My first ever visit to meet Jérôme Billard at Domaine de la Noblaie was only a couple of years ago, and it is testament to this young vigneron’s dynamism that so much has changed here since. At the time Jérôme was living in Cinais, a little village on the left bank of the Vienne, just downstream of Chinon. From there he would commute to the domaine each morning, and back home again at the end of the day. At the domaine there stood his grandparents old house, unlived in, and covered in a rather drab and fading render, as well as the usual offices, cellar, tasting room and so on. But Jérôme, it turned out, had plans…..

Of course, like any good vigneron, Jérôme’s first concern was not for the house or office, but for the vines. Jérôme came back to work at the family domaine in 2003 after some stints elsewhere in the world, most notably with the Moueix family (both the Moueix and the Billard-Manzagol clan share Corrèzian origins) in Pomerol and the Napa Valley. The first thing he did was begin the conversion of the vineyards to organic viticulture; he started with just 1 hectare, but by 2008 the entire domaine, all 24 hectares of it, was organic.

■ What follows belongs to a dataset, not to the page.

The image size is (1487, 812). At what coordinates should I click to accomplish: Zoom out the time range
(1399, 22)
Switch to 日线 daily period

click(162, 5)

“It is only now that this work in the vineyard is beginning to show through in the quality of the wines”, says Jérôme, a full ten years after beginning the conversion. This is not the first time I have heard something like this; it might take only three years to obtain organic certification, but I recall Jo Paillé, Romain Guiberteau and others telling me it more like eight-to-ten years before you see a difference in the health of the vines and the wines themselves. Jérôme was even more cautious. “You need ten-to-fifteen years for the effects to show”, he told me. “Although I feel I found my style in the 2010 vintage, I would say I was truly proud of my wines only from the 2014 vintage onwards”. Jérôme, I feel, sets himself some very high standards.

Domaine de la Noblaie

With his own viticultural revolution underway, Jérôme and his father turned his attention to their cellars, building new facilities at the foot of the vineyard. This has, no doubt, also helped him raise the quality of his wines. Then came some more recent projects, which I have hinted at in my opening paragraph. He had all the tired old render removed from the house, and repointed the buttermilk-yellow limestone that lay beneath; it now exhibits a glistening facade that would not look out of place next to Château Pavie in St Emilion (albeit rather more modest in size, with less gilt), but here it is on the back roads of Chinon. Inside the house was refurbished and modernised, Jérôme and his family subsequently moving in, selling their little house in Cinais. Jérôme now wakes up each morning to a view across an undulating landscape of lush, green, organically managed vines. I have to admit I am more than a little bit jealous.